Haas repeats an all-too-often heard refrain: taxes are too high for city services that are too poor.
Haas said small businesses are doing their part in providing goods and services to the neighborhood, and often are filling in the gap left by the city for security and cleanliness in the area. “We keep paying the taxes,” Haas said. “But we don’t get a lot of the services.”
To turn around mid-Market and bring business back to the area, the City needs to deliver on the basic social contract: we pay taxes, the city provides safety, order, and cleanliness.
Your Action Plan
Now that you know what’s happening, help us shape what happens next:
Vote in ADEM elections
If you’re a Democrat, please vote in the ADEM elections! This election determines the future platform of the Democratic party. Be sure to check out our ADEM voter guide.
Celebrate San Francisco
There’s a lot to love about our city. Here’s what makes it great:
Chinese New Year celebration at Chase Center
4pm to 7pm today, Saturday January 21st in front of the Chase Center
Pushing for a better S.F. doesn’t mean missing out on its endless beauty and fun
Heather Knight (arguably San Francisco’s best columnist) defends her sometimes-critical takes on San Francisco:
I try to highlight the city’s problems in hopes our leaders will improve this struggling city that I, and so many of you, still love.
She goes on to highlight some of the great organizations and people in the city. From public service:
San Franciscans, by and large, are a thoughtful bunch who want to make their city better. Vincent Yuen is the perfect example. The Inner Richmond dad in March 2021 founded Refuse Refuse — meaning reject trash — as a one-man cleanup operation determined to keep his block tidy.
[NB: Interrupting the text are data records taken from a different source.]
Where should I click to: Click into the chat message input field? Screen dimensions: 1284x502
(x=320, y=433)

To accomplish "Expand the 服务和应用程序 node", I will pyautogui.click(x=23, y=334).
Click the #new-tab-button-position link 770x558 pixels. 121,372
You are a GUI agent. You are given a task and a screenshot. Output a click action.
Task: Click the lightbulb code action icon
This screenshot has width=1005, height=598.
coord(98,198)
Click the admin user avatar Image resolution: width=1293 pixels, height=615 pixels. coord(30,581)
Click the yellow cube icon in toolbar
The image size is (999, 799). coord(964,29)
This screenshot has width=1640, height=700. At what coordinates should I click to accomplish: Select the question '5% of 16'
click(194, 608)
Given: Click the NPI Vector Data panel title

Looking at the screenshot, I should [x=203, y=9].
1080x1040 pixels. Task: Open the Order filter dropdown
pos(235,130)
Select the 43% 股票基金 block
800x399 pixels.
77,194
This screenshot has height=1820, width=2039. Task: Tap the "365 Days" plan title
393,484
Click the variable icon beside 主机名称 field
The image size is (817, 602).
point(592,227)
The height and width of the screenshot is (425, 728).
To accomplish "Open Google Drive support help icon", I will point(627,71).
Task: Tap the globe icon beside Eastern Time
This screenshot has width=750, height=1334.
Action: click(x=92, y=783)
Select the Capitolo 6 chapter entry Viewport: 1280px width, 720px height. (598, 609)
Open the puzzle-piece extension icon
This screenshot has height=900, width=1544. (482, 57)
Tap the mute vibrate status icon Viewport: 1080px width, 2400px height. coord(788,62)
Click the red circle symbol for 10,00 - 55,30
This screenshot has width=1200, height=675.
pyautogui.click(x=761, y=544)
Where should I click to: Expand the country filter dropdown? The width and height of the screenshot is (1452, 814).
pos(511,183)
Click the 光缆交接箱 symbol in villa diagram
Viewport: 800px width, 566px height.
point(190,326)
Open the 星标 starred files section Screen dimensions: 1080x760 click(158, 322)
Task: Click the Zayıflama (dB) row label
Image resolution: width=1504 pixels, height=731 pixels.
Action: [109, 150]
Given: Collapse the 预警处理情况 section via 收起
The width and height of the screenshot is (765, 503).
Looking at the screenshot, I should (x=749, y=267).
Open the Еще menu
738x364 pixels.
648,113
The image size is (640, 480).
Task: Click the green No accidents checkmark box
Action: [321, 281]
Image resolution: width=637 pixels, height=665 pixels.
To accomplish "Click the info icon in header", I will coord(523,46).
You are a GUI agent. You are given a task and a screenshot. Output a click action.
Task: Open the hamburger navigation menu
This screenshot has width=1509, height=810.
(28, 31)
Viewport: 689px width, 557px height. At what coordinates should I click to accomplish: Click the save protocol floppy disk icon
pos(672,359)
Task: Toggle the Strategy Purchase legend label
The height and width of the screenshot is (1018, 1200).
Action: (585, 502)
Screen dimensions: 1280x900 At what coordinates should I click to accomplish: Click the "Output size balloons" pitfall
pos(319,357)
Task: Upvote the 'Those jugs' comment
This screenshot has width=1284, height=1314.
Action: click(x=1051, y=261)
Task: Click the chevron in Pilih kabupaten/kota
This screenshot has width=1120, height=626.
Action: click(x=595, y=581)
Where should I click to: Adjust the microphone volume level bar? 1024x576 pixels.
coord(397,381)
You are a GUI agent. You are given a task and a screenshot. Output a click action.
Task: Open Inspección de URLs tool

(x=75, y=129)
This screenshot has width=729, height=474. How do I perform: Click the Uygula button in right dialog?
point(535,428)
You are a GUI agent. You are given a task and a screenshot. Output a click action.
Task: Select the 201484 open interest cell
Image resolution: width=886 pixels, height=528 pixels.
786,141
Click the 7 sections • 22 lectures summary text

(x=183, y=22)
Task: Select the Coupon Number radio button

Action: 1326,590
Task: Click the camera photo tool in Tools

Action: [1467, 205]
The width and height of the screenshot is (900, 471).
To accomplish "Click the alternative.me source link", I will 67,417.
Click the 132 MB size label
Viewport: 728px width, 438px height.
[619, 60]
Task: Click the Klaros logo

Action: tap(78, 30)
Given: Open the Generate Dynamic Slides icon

From free public art to priceless museum displays to a bounty of live theater opportunities, San Francisco has endless opportunities for arts lovers.
to the beauty contained in every neighborhood:
San Francisco is filled with charming neighborhoods, each one worth exploring — even the one we locals dismiss as just for tourists. I was reminded of that over the weekend when we took refuge from the gloomy skies at Subpar Mini Golf in Ghirardelli Square.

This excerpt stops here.